-- Start --

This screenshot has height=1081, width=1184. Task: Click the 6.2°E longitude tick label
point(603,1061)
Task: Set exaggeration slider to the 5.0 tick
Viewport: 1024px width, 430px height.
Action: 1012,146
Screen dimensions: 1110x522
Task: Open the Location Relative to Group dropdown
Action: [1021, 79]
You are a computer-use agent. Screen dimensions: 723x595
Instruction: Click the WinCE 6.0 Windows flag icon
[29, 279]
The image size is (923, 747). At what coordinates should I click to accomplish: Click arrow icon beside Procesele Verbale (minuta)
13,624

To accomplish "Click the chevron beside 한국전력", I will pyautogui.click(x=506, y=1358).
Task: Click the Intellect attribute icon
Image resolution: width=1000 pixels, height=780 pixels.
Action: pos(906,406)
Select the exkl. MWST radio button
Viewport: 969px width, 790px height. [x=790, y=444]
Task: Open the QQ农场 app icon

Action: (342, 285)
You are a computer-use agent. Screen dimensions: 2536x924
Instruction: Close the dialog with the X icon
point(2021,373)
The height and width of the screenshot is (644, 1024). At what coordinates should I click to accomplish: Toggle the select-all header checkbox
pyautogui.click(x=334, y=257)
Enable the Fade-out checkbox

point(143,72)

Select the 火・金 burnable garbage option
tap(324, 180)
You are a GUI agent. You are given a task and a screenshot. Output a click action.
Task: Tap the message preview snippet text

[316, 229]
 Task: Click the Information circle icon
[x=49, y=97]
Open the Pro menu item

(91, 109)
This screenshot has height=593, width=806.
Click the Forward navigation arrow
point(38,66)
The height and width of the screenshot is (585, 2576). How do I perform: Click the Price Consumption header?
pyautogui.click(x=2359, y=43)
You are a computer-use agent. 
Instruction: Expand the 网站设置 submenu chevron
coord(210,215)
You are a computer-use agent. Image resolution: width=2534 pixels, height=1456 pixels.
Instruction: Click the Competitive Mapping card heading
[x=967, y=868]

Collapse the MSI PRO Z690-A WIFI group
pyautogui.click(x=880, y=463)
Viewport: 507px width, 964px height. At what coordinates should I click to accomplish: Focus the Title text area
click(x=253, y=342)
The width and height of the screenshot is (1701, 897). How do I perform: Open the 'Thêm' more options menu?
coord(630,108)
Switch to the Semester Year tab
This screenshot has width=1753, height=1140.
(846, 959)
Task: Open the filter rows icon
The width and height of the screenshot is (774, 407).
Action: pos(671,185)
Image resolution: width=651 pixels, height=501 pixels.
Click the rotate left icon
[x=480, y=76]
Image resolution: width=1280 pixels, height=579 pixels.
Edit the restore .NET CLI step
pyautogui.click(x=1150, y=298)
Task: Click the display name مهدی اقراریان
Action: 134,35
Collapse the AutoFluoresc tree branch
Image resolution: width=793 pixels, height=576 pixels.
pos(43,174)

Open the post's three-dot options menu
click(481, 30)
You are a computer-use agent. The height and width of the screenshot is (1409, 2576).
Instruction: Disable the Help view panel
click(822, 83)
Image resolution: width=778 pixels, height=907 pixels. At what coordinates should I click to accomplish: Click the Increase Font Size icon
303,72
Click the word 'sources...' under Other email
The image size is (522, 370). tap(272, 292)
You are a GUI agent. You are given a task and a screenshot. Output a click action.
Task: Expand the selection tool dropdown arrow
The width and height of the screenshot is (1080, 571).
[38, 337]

-- End --

- Given request -
Lay out the material above as a Markdown table with the columns "Number" and "Line", one row per line and blank lines left out.

- Result for this task -
| Number | Line |
|---|---|
| 1 | This screenshot has height=1081, width=1184. Task: Click the 6.2°E longitude tick label |
| 2 | point(603,1061) |
| 3 | Task: Set exaggeration slider to the 5.0 tick |
| 4 | Viewport: 1024px width, 430px height. |
| 5 | Action: 1012,146 |
| 6 | Screen dimensions: 1110x522 |
| 7 | Task: Open the Location Relative to Group dropdown |
| 8 | Action: [1021, 79] |
| 9 | You are a computer-use agent. Screen dimensions: 723x595 |
| 10 | Instruction: Click the WinCE 6.0 Windows flag icon |
| 11 | [29, 279] |
| 12 | The image size is (923, 747). At what coordinates should I click to accomplish: Click arrow icon beside Procesele Verbale (minuta) |
| 13 | 13,624 |
| 14 | To accomplish "Click the chevron beside 한국전력", I will pyautogui.click(x=506, y=1358). |
| 15 | Task: Click the Intellect attribute icon |
| 16 | Image resolution: width=1000 pixels, height=780 pixels. |
| 17 | Action: pos(906,406) |
| 18 | Select the exkl. MWST radio button |
| 19 | Viewport: 969px width, 790px height. [x=790, y=444] |
| 20 | Task: Open the QQ农场 app icon |
| 21 | Action: (342, 285) |
| 22 | You are a computer-use agent. Screen dimensions: 2536x924 |
| 23 | Instruction: Close the dialog with the X icon |
| 24 | point(2021,373) |
| 25 | The height and width of the screenshot is (644, 1024). At what coordinates should I click to accomplish: Toggle the select-all header checkbox |
| 26 | pyautogui.click(x=334, y=257) |
| 27 | Enable the Fade-out checkbox |
| 28 | point(143,72) |
| 29 | Select the 火・金 burnable garbage option |
| 30 | tap(324, 180) |
| 31 | You are a GUI agent. You are given a task and a screenshot. Output a click action. |
| 32 | Task: Tap the message preview snippet text |
| 33 | [316, 229] |
| 34 |  Task: Click the Information circle icon |
| 35 | [x=49, y=97] |
| 36 | Open the Pro menu item |
| 37 | (91, 109) |
| 38 | This screenshot has height=593, width=806. |
| 39 | Click the Forward navigation arrow |
| 40 | point(38,66) |
| 41 | The height and width of the screenshot is (585, 2576). How do I perform: Click the Price Consumption header? |
| 42 | pyautogui.click(x=2359, y=43) |
| 43 | You are a computer-use agent.  |
| 44 | Instruction: Expand the 网站设置 submenu chevron |
| 45 | coord(210,215) |
| 46 | You are a computer-use agent. Image resolution: width=2534 pixels, height=1456 pixels. |
| 47 | Instruction: Click the Competitive Mapping card heading |
| 48 | [x=967, y=868] |
| 49 | Collapse the MSI PRO Z690-A WIFI group |
| 50 | pyautogui.click(x=880, y=463) |
| 51 | Viewport: 507px width, 964px height. At what coordinates should I click to accomplish: Focus the Title text area |
| 52 | click(x=253, y=342) |
| 53 | The width and height of the screenshot is (1701, 897). How do I perform: Open the 'Thêm' more options menu? |
| 54 | coord(630,108) |
| 55 | Switch to the Semester Year tab |
| 56 | This screenshot has width=1753, height=1140. |
| 57 | (846, 959) |
| 58 | Task: Open the filter rows icon |
| 59 | The width and height of the screenshot is (774, 407). |
| 60 | Action: pos(671,185) |
| 61 | Image resolution: width=651 pixels, height=501 pixels. |
| 62 | Click the rotate left icon |
| 63 | [x=480, y=76] |
| 64 | Image resolution: width=1280 pixels, height=579 pixels. |
| 65 | Edit the restore .NET CLI step |
| 66 | pyautogui.click(x=1150, y=298) |
| 67 | Task: Click the display name مهدی اقراریان |
| 68 | Action: 134,35 |
| 69 | Collapse the AutoFluoresc tree branch |
| 70 | Image resolution: width=793 pixels, height=576 pixels. |
| 71 | pos(43,174) |
| 72 | Open the post's three-dot options menu |
| 73 | click(481, 30) |
| 74 | You are a computer-use agent. The height and width of the screenshot is (1409, 2576). |
| 75 | Instruction: Disable the Help view panel |
| 76 | click(822, 83) |
| 77 | Image resolution: width=778 pixels, height=907 pixels. At what coordinates should I click to accomplish: Click the Increase Font Size icon |
| 78 | 303,72 |
| 79 | Click the word 'sources...' under Other email |
| 80 | The image size is (522, 370). tap(272, 292) |
| 81 | You are a GUI agent. You are given a task and a screenshot. Output a click action. |
| 82 | Task: Expand the selection tool dropdown arrow |
| 83 | The width and height of the screenshot is (1080, 571). |
| 84 | [38, 337] |